___ TRECHO DO TEXTO

Uso de cânabis medicinal no país mais que dobra em 2021
Segundo associação, novas solicitações de importação aumentaram 110%
Os pedidos para importação de produtos de cânabis medicinal mais do que dobraram em 2021 em comparação ao ano anterior, segundo levantamento da BRCANN (Associação Brasileira da Indústria de Canabinóides).
No último ano, foram feitas 40.191 novas solicitações de importação de medicamentos com CBD (canabidiol), 110% a mais do que em 2020, quando foram contabilizadas 19.150 importações.
Em anos anteriores, os novos pedidos para uso de medicamentos já vinham crescendo, com 1.392 em 2017, 2.371 em 2018 e 8.522 em 2019, mas a explosão ocorreu nos dois últimos anos da pandemia.
Segundo especialistas, a Covid influenciou a busca de medicamentos à base de CBD.
Para Tarso Araújo, diretor da BRCANN, a pandemia trouxe problemas como redução na mobilidade pelo confinamento e, principalmente, depressão. “Sabemos que o confinamento causa depressão, que pode ser um gatilho para algumas condições, como a fibromialgia. O CBD age controlando sintomas que aparecem nessas diversas situações.”

______
___ DADOS FORNECIDOS

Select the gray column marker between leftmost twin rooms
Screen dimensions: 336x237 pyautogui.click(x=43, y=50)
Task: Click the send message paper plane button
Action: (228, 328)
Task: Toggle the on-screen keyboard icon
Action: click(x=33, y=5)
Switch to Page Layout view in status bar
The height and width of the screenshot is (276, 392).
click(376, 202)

______

● LISTA DE TAREFAS
1. Reproduza o texto sobre cânabis medicinal de "No último ano, foram" a "anos da pandemia.".
2. Segundo o texto sobre cânabis medicinal, quantas importações foram contabilizadas em 2020?
Os dados não têm relação com o texto.

● RESPOSTAS DO EXERCÍCIO
1.
No último ano, foram feitas 40.191 novas solicitações de importação de medicamentos com CBD (canabidiol), 110% a mais do que em 2020, quando foram contabilizadas 19.150 importações.
Em anos anteriores, os novos pedidos para uso de medicamentos já vinham crescendo, com 1.392 em 2017, 2.371 em 2018 e 8.522 em 2019, mas a explosão ocorreu nos dois últimos anos da pandemia.

2. Foram contabilizadas 19.150 importações em 2020.